The failure of climate-related items to pass in the “Big Ugly” of the New York State budget was no accident. Reason prevailed among pragmatic lawmakers, and reality set in that the New York Home Energy Affordable Transition Act (NY HEAT) would have placed New Yorkers at risk and wreaked havoc with reliability and affordability.

However, advocates have regrouped and are waging a media campaign, arguing that NY HEAT is necessary to “save New Yorkers billions every year,” trying to confuse the public and pressure lawmakers into passing this horrendous piece of legislation. We cannot let ideology and a radical climate agenda override facts and real progress.

Unfortunately, false and misleading claims about the cost savings that New York ratepayers would realize under the NY HEAT Act are everywhere. Those perpetrating this narrative conveniently ignore the costs to New Yorkers that will come with a mandated conversion to an all-electric future for the state. These advocates also sell their drastic, one-size-fits-all solution as the only path forward.

The fact is, there is a more balanced approach that addresses pollution and environmental concerns without threatening safety, reliability, and affordability. The balanced approach clearly works: our state is already one of the greenest in the nation, ranking seventh in renewable-sourced electricity generation.
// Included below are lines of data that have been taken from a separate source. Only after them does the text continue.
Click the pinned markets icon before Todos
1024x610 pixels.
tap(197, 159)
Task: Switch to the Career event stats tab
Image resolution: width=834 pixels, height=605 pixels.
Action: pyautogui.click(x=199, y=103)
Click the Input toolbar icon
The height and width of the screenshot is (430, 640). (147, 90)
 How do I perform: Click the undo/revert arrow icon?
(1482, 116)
Much of the credit goes to hydroelectric power, which supplies 21% of New York’s total in-state power generation.

While the HEAT Act would end the 100-foot rule requiring utilities to connect new customers within 100 feet of an existing gas pipeline, it should be noted that utilities are already taking steps in this direction. They are proposing provisions that would allow them to voluntarily make determinations on new service connections based on relevant factors.

While we all recognize the value in pursuing a cleaner energy future, we must acknowledge that utilities have a legal and moral obligation to replace aging pipe infrastructure to ensure safe, reliable service to all their customers and the communities they serve. Claims by advocates that the maintenance of natural gas infrastructure is a burden on ratepayers that would disappear under the HEAT Act are disingenuous, at best.

The reality is that ratepayers already subsidize the maintenance of all utilities — electric, water, and sewer. Utility maintenance costs will not disappear if the HEAT Act is enacted. Additionally, many of the cost estimates being cited for critical maintenance of gas infrastructure are grossly inflated, which only serves to further mislead the public.

The real factors fueling utility rate increases are largely driven by government. More than 70% of the bill for the average ratepayer is the result of the following: federal and state pipeline safety mandates, property tax increases, expanded energy efficiency programs, supports for low-income customers, state-mandated purchases of costly wind and solar energy, increases in the cost of capital, supply chain shortages and inflation.

The replacement of pipes, while a regulatory mandate, is not a major driver — and those costs are just a fraction of what’s to come once the impacts of renewables and new transmission lines hit customer bills later this decade.

Finally, NY HEAT Act advocates are conspicuously silent about the fact that electrifying homes is many times more expensive than pipe replacement, and residents often bear those costs on their own.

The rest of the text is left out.